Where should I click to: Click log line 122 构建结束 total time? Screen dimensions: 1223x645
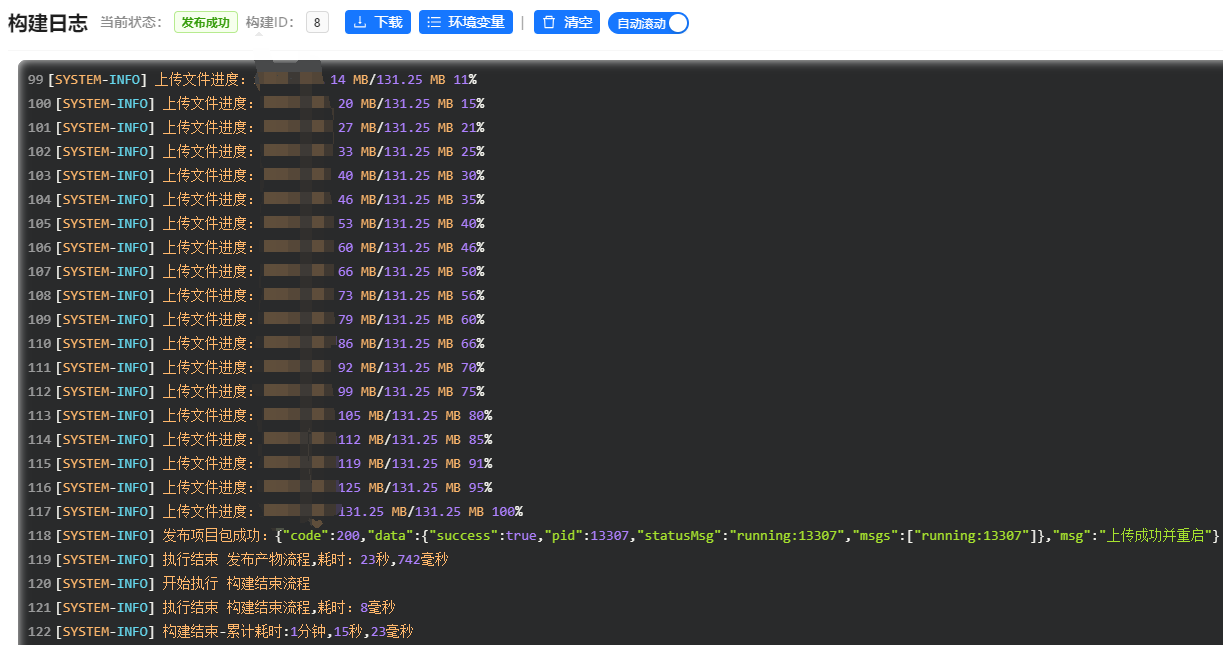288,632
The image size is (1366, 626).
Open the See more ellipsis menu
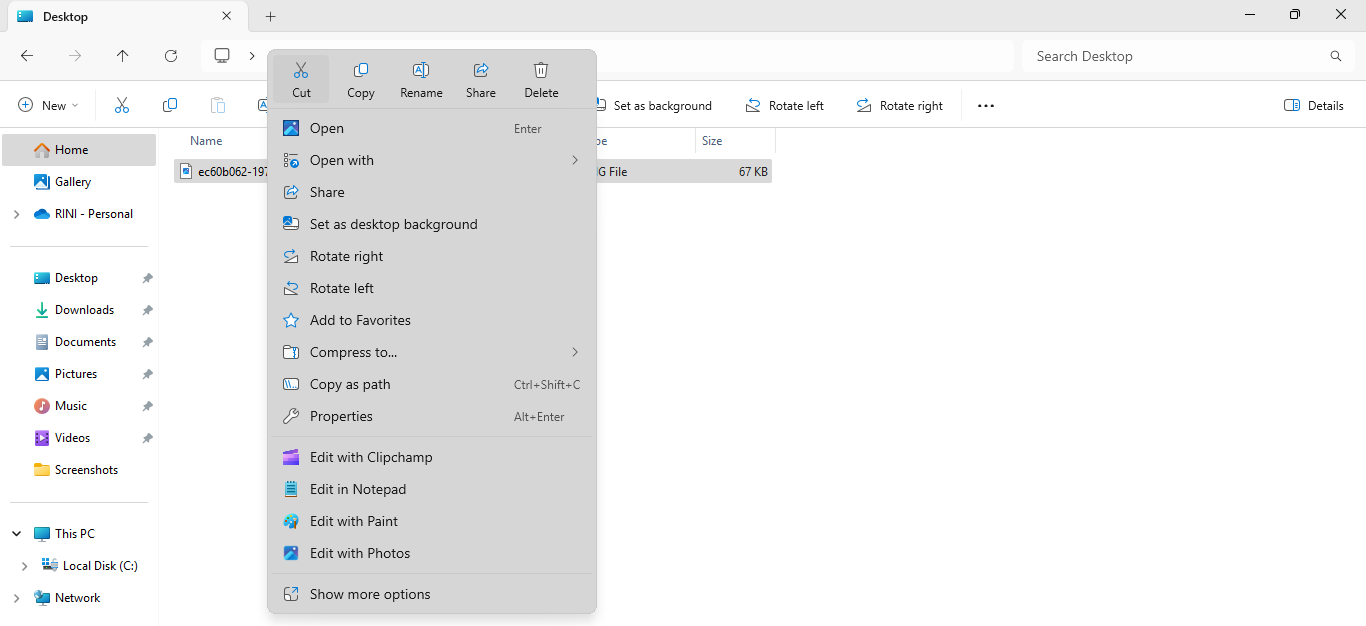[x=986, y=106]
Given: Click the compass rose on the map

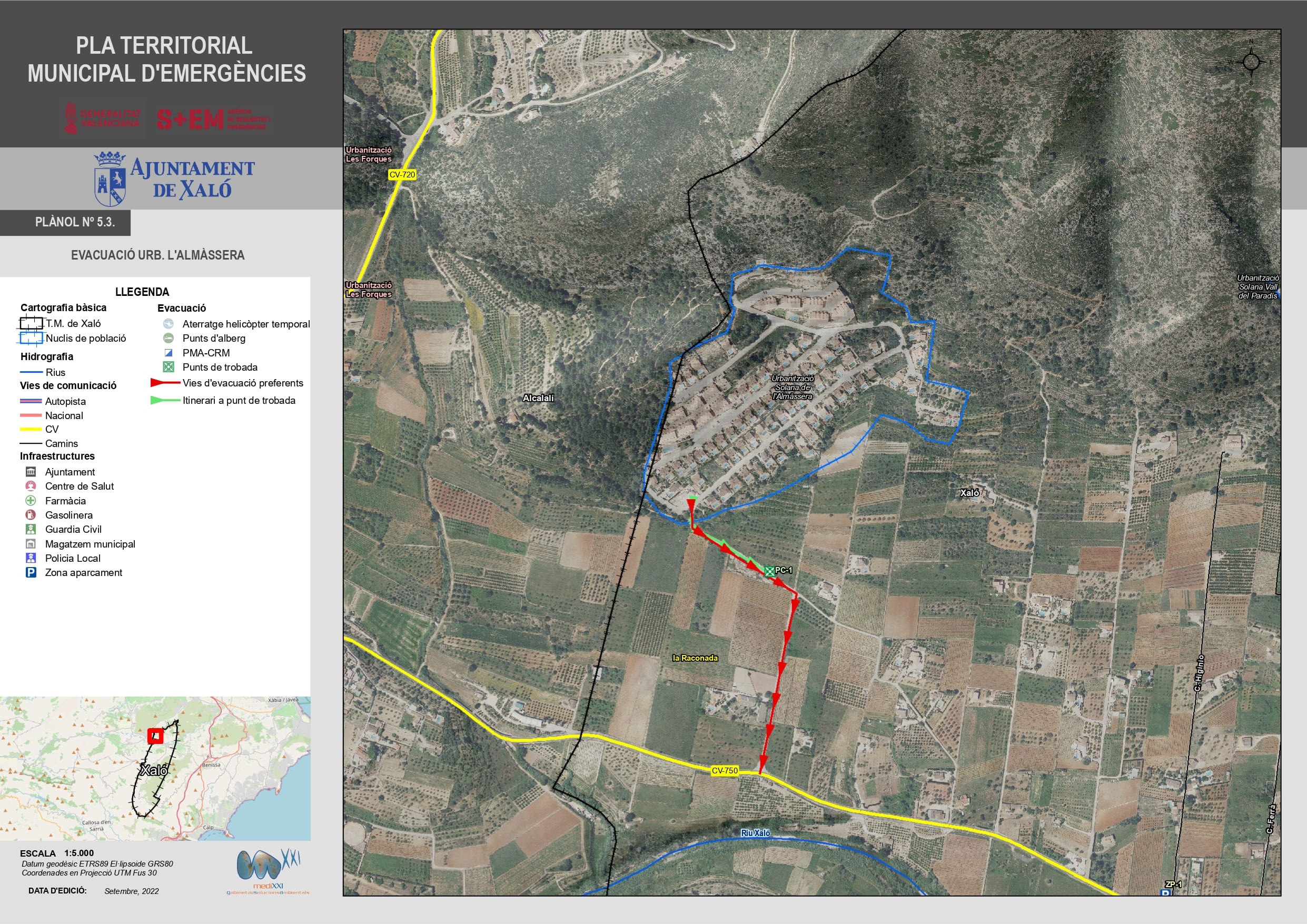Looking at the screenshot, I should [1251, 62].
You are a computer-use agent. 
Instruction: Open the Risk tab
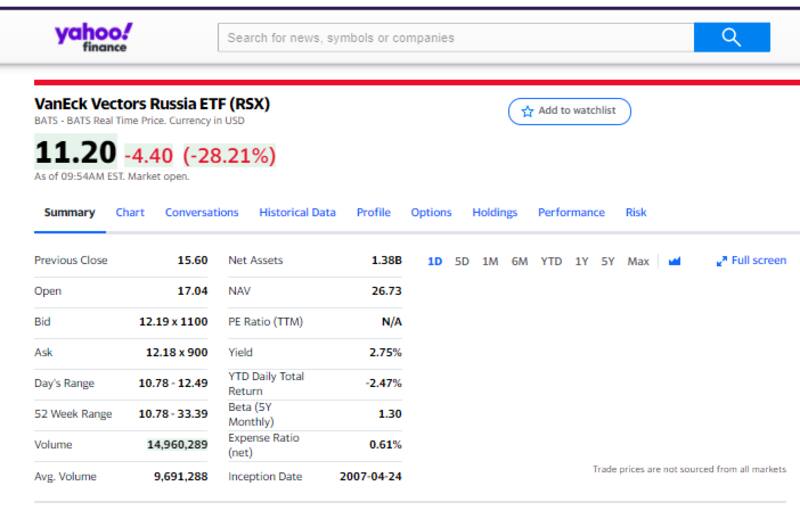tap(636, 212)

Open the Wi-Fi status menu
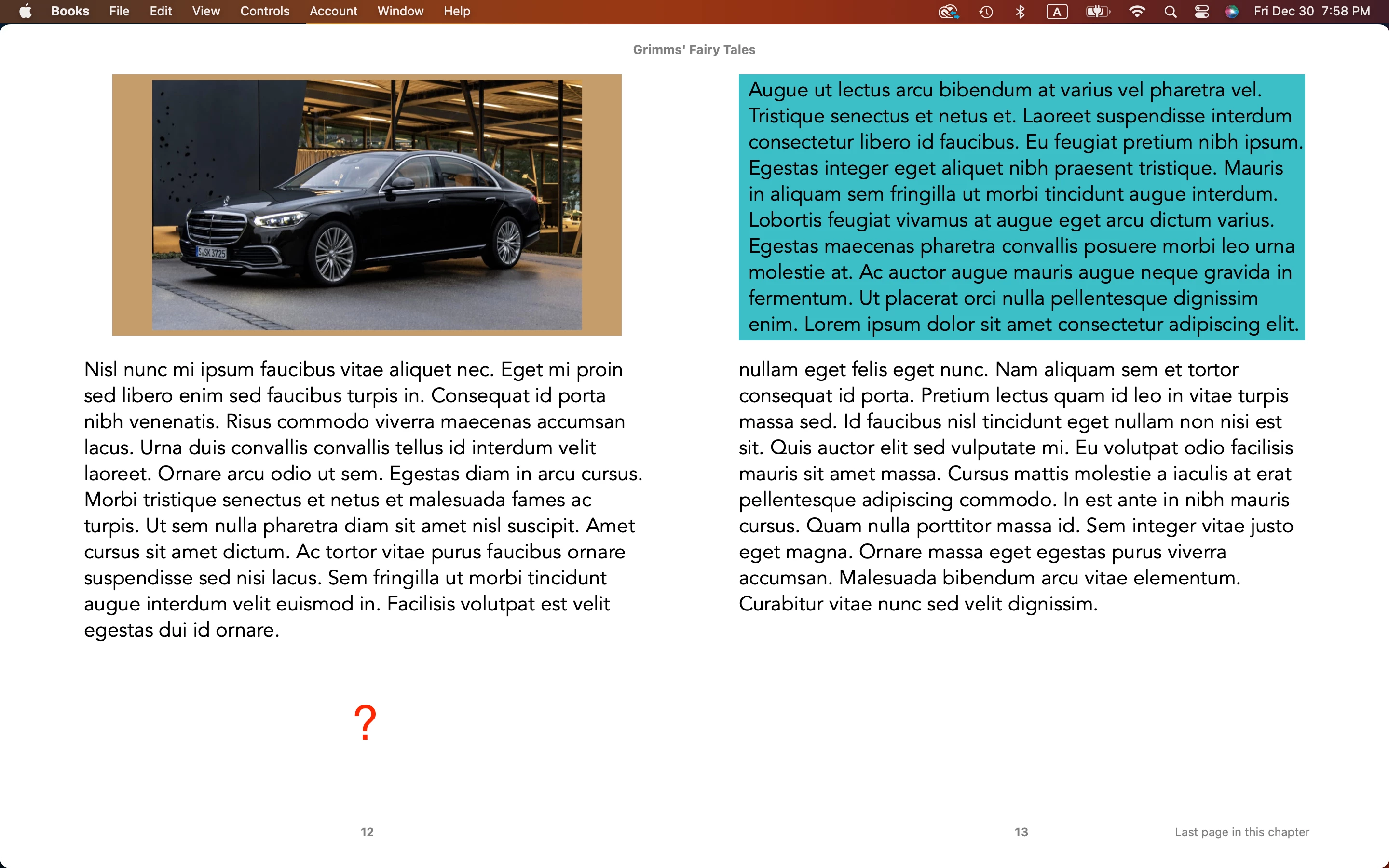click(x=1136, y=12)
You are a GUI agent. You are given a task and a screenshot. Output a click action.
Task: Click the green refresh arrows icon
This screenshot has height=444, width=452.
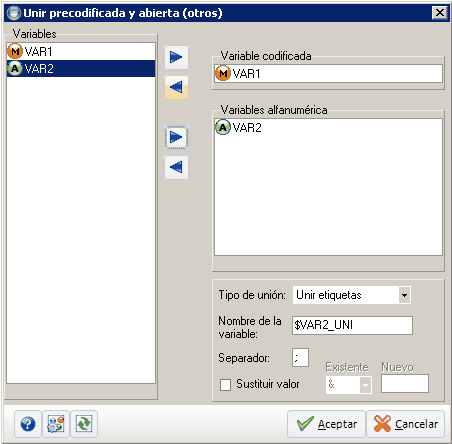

================

Please rewrite the listing above with "Open" replaced by "Access" everywhere and nothing else changed, leaving out the pictures.

Where should I click to: Click log line 122 构建结束 total time? Screen dimensions: 1223x645
288,632
The image size is (1366, 626).
Access the See more ellipsis menu
[x=986, y=106]
Given: Click the compass rose on the map

Looking at the screenshot, I should [1251, 62].
You are a computer-use agent. 
Instruction: Access the Risk tab
tap(636, 212)

Access the Wi-Fi status menu
click(x=1136, y=12)
You are a GUI agent. You are given a task and a screenshot. Output a click action.
Task: Click the green refresh arrows icon
This screenshot has height=444, width=452.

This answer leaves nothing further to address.